I am not from the US, but your administration could still fumble the AI bust even if it wants to avoid it. Who knows maybe they are hoping to short it.


That there is a bubble is absolutely certain. If for no other reason, than because investors don't understand the technology and don't know which companies are for real and which are essentially scams, they dump money into anything with the veneer of AI and hope some of it sticks. We're replaying the dotcom bubble, a lot of people are going to get burned, a lot of companies will turn out to be crap. But at the end of the dotcom crash we had some survivors standing above the rest and the whole internet thing turned out to have considerable staying power. I think the same will happen with AI, particularly agentic coding tools. The technology is real and will stick with us, even after the bubble and crash.


I feel like the invention of MCP was a lot more instrumental to that than model upgrades proper. But look at it as a good thing, if you will: it shows that even if models are plateauing, there's a lot of value to unlock through the tooling.


> it shows that even if models are plateauing,

The models aren't plateauing (see below).

> invention of MCP was a lot more instrumental [...] than model upgrades proper

Not clear. The folks at hf showed that a minimal "agentic loop" in 100 LoC [1] that gives the agent "just bash access" still got very close to SotA with all the bells and whistles (and surpassed last year models w/ handcrafted harnesses).

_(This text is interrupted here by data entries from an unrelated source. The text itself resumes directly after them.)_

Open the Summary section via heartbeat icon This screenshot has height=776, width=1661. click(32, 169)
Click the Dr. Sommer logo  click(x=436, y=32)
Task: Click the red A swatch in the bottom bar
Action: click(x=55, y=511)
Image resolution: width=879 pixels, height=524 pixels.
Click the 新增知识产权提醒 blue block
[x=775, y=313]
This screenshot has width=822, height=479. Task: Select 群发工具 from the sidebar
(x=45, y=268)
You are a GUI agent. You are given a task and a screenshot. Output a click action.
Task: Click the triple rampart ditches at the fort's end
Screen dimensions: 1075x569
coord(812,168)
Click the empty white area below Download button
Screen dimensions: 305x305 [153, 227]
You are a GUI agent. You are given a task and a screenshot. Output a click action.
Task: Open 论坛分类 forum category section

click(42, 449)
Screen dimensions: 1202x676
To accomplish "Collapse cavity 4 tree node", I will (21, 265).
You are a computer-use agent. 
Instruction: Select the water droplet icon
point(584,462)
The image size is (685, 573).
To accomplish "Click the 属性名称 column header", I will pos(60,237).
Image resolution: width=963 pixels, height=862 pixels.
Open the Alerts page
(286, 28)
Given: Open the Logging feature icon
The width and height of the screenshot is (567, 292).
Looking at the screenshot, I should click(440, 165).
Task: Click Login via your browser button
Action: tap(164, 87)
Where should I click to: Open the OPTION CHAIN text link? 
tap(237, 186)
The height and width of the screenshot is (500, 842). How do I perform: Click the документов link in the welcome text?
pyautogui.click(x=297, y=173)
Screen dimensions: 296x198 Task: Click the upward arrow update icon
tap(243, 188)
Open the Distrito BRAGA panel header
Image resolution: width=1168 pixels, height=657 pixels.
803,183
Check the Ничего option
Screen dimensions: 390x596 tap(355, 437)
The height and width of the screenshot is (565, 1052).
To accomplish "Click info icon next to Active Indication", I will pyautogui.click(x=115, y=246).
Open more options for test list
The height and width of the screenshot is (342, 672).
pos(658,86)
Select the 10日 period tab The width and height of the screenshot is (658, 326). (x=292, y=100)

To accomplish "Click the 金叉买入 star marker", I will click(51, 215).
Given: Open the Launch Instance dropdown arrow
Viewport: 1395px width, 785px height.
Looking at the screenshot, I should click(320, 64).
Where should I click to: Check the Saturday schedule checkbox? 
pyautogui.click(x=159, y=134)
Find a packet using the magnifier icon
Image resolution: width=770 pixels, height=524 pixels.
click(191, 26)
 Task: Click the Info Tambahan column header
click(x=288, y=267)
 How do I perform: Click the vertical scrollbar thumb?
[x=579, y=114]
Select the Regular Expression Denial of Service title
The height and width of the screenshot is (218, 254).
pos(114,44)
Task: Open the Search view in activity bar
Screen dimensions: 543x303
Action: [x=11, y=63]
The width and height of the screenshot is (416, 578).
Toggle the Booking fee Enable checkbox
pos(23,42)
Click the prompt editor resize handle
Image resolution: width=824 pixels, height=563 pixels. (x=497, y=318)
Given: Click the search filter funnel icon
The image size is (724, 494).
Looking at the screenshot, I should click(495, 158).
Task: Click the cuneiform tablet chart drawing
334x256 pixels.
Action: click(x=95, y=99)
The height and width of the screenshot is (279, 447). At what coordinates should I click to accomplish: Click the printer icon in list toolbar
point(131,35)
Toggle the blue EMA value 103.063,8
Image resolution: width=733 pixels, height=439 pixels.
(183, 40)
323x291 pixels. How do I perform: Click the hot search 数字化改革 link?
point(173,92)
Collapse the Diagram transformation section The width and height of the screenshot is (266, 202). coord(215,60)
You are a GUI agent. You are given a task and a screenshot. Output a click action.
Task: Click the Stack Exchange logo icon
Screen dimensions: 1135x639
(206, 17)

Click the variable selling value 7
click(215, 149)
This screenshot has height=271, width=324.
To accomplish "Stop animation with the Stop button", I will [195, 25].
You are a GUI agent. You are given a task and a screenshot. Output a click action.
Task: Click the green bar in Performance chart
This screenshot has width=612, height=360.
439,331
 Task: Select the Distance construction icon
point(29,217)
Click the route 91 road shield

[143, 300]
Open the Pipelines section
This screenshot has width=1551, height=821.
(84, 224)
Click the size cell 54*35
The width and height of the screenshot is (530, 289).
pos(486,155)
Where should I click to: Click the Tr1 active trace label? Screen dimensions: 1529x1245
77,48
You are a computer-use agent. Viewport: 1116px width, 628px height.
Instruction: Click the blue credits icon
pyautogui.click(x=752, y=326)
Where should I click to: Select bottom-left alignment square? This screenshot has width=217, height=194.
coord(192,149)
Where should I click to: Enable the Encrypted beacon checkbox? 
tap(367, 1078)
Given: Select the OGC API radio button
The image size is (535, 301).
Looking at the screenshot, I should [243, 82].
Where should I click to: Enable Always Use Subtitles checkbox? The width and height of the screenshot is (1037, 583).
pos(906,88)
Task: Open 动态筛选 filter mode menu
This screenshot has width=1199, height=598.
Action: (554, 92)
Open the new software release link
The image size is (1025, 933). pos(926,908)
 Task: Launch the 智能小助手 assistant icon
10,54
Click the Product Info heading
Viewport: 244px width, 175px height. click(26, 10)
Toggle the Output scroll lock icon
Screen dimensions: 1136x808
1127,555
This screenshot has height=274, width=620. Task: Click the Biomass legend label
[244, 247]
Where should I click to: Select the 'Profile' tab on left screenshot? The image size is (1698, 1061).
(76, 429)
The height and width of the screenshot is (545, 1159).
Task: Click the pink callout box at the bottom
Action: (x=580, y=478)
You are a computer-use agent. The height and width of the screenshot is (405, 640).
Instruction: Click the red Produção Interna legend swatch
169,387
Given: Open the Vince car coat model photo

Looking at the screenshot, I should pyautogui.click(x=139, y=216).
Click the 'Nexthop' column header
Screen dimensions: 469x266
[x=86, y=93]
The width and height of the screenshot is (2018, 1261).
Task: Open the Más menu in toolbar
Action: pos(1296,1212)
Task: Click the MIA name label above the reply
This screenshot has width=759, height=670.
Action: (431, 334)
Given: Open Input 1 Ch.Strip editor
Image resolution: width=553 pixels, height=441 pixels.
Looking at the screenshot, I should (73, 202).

[1] - https://github.com/SWE-agent/mini-swe-agent


Small focused (local) model + tooling is the future, not online LLMs with monthly costs. Your coding model doesn't need all of the information in the world built in, it needs to know code and have tools available to get any information it needs to complete its tasks. We have treesitter, MCPs, LSPs, etc - use them.

The problem is that all the billions (trillions?) of VC money go to the online models because they're printing money at this point.

There's no money to be made in creating models people can run locally for free.


I mean, that's still proving the point that tooling matters. I don't think his point was "MCP as a technology is extraordinary" because it's not.


MCP is a marketing ploy, not an “invention”.


It is an actual invention that has concrete function, whether or not it was part of a marketing push.


I didn't realize generating the gen-z programming language was a goalpost in the first place


The question in your last paragraph is not the only one that matters. Funding the technology at a material loss will not be off the table. Think about why.


Just tell us why you think funding at a loss at this scale is viable, don’t smugly assign homework


Apologies, not meant to be smug


...But you did fully intend to assign homework? Why are you even commenting, what are you adding?